Plusieurs journalistes d'origine turque auraient reçu des menaces de l'ambassade de Turquie à Bruxelles en juillet et septembre 2016, selon une enquête de police relayée par Het Laatste Nieuws et De Morgen vendredi. Ces journalistes, dont Mete Özturk, ex-rédacteur en chef du journal Zaman Vandaag, auraient été victimes d'intimidation et de menaces via les réseaux sociaux et qualifiés de terroristes ayant participé au coup d'Etat manqué en Turquie. Il ressort de l'enquête qu'au moins une des personnes ayant envoyé les menaces, Selim G., l'a fait depuis un ordinateur de l'ambassade de Turquie. Veysel F. serait également à l'origine de menaces alors qu'il était attaché de presse de l'ambassade.

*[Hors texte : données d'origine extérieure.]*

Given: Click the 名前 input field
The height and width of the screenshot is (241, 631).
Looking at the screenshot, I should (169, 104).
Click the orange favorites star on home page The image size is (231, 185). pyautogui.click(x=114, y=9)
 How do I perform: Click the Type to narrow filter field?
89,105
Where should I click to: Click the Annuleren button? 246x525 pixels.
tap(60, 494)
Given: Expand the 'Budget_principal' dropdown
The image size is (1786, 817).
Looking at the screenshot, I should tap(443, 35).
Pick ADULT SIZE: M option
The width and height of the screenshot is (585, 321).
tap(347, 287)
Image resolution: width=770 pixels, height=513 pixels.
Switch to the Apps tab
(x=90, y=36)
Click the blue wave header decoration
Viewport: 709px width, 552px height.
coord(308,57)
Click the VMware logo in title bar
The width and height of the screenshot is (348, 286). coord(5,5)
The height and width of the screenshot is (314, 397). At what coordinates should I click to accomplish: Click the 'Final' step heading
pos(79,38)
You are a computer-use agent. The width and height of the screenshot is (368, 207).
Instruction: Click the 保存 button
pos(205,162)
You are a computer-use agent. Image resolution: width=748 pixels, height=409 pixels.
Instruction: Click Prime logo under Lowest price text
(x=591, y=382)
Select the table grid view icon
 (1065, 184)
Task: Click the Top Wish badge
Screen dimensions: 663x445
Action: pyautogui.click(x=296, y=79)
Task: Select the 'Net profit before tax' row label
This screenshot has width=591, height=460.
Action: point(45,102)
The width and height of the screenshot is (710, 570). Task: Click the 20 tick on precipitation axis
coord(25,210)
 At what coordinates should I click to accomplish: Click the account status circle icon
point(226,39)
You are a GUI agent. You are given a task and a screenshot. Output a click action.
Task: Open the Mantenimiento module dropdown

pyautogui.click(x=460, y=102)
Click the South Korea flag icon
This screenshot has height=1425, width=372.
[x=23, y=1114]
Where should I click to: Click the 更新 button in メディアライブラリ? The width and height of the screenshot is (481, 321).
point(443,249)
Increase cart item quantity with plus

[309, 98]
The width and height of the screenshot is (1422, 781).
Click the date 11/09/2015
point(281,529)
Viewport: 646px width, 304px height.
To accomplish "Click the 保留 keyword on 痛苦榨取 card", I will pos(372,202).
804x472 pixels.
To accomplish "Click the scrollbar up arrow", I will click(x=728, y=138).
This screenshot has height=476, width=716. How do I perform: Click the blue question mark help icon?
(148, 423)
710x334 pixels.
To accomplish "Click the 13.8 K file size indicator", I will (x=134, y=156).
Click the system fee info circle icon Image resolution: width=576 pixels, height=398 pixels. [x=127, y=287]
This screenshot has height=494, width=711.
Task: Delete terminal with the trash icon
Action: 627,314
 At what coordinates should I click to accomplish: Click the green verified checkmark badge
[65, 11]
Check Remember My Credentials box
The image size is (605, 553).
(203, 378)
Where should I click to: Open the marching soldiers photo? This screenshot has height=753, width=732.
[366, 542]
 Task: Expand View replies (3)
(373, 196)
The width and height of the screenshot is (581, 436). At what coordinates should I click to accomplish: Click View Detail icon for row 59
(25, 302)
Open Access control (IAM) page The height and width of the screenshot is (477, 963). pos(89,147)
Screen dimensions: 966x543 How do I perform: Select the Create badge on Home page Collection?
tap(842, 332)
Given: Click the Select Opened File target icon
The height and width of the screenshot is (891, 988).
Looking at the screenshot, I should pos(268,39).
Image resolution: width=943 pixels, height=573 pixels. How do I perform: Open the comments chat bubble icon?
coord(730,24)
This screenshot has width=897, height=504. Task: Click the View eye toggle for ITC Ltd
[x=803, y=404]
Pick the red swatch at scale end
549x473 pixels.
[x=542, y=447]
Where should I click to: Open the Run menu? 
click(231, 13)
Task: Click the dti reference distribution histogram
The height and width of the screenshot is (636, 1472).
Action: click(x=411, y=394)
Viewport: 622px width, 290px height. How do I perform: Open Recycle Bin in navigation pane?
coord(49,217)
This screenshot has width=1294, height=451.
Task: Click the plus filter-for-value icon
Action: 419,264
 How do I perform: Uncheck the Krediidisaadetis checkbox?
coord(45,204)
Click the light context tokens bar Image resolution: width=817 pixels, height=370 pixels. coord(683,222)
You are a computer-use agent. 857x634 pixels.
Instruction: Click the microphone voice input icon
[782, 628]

Le parquet et la police ont pris les menaces au sérieux. "Les enquêteurs m'ont indiqué que des policiers en civil ont été régulièrement envoyés chez moi durant six mois", explique Riza Dogan, une collègue de Mete Özturk.

Concernant l'ancien attaché de presse de l'ambassade, qui bénéficie du statut diplomatique, l'affaire a été classée sans suite.

L'enquête se poursuit au sujet de Selim G.


Suite à la parution de cet article, l’ambassade de Turquie nous a fait parvenir la réaction suivante :  

”Parmi nos employés il n'y a pas une personne qui s'appelle Selim G. En 2016 nous n'avions pas non plus un employé de ce nom. Par conséquent nous ne sommes pas au courant de la plainte qui a été déposée contre cette personne.

Par ailleur, Veysel F., ancien Conseiller de Presse près cette Ambassade, a cessé définitivement ses fonctions le 28 avril 2017 et n’a par conséquent plus aucun lien avec l’Ambassade. Monsieur F. ne travaille non plus dans une institution publique turque.”